Mahasiswa Fakultas Dakwah dan Ilmu Komunikasi (FDIKOM), jurusan Manajemen Dakwah, semester delapan, Nai Gina Sonia mengungkapkan, keterlibatan mahasiswa sangat krusial dalam mentransformasi pesan kampanye anti narkoba. Dengan cara membuat konten edukatif yang kreatif, agar lebih efektif saat disebarkan secara luas melalui media sosial.
“Peran mahasiswa sangat penting dalam menjadi media kampanye, supaya pesan yang disampaikan dapat dikemas menjadi edukasi yang kreatif. Sehingga penyebaran informasi mengenai bahaya narkotika, bisa menjangkau audiens yang lebih luas,” ungkapnya.

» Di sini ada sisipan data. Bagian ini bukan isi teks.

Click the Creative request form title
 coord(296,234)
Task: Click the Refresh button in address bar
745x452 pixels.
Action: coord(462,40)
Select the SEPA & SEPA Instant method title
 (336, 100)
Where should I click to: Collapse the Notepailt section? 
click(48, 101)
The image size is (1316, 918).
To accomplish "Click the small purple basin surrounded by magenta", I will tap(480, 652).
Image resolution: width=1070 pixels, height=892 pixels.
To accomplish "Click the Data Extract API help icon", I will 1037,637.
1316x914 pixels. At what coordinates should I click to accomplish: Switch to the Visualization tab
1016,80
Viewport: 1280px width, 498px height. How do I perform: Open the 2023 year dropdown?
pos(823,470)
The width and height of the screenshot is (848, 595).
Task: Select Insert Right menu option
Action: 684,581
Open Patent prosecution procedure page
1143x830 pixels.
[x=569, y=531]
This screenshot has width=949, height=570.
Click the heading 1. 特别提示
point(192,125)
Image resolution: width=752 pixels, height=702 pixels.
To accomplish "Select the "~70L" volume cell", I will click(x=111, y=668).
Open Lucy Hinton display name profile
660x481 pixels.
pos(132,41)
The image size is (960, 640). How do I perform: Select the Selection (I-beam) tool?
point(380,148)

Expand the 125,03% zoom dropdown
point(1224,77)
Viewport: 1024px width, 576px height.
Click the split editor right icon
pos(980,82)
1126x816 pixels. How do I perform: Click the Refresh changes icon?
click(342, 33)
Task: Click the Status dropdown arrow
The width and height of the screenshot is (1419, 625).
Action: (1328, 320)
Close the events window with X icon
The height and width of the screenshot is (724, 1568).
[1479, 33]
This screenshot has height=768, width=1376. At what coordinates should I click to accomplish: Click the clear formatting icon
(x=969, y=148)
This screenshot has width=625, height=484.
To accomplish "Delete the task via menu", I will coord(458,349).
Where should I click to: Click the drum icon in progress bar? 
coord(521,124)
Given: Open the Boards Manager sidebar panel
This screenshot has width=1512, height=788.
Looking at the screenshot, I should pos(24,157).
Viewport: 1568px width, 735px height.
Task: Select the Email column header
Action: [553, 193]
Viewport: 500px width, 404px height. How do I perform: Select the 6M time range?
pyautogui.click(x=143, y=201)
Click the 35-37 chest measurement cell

Mahasiswa Fakultas Syariah dan Hukum (FSH), jurusan Hukum Pidana Islam (HPI), semester delapan, Fadhli Rizaldi menjelaskan, keterbatasan kampanye berbasis digital seringkali kalah bersaing dengan konten hiburan. Sehingga perlunya kolaborasi dengan metode sosialisasi langsung, untuk memperdalam pemahaman masyarakat.
“Kampanye tersebut belum sepenuhnya menjangkau semua kalangan, jika hanya berbasis media sosial. Sebab masyarakat cenderung lebih memilih unggahan hiburan, maka perlu di iringi dengan kampanye tatap muka guna mendapat pemahaman yang lebih mendalam,” jelasnya.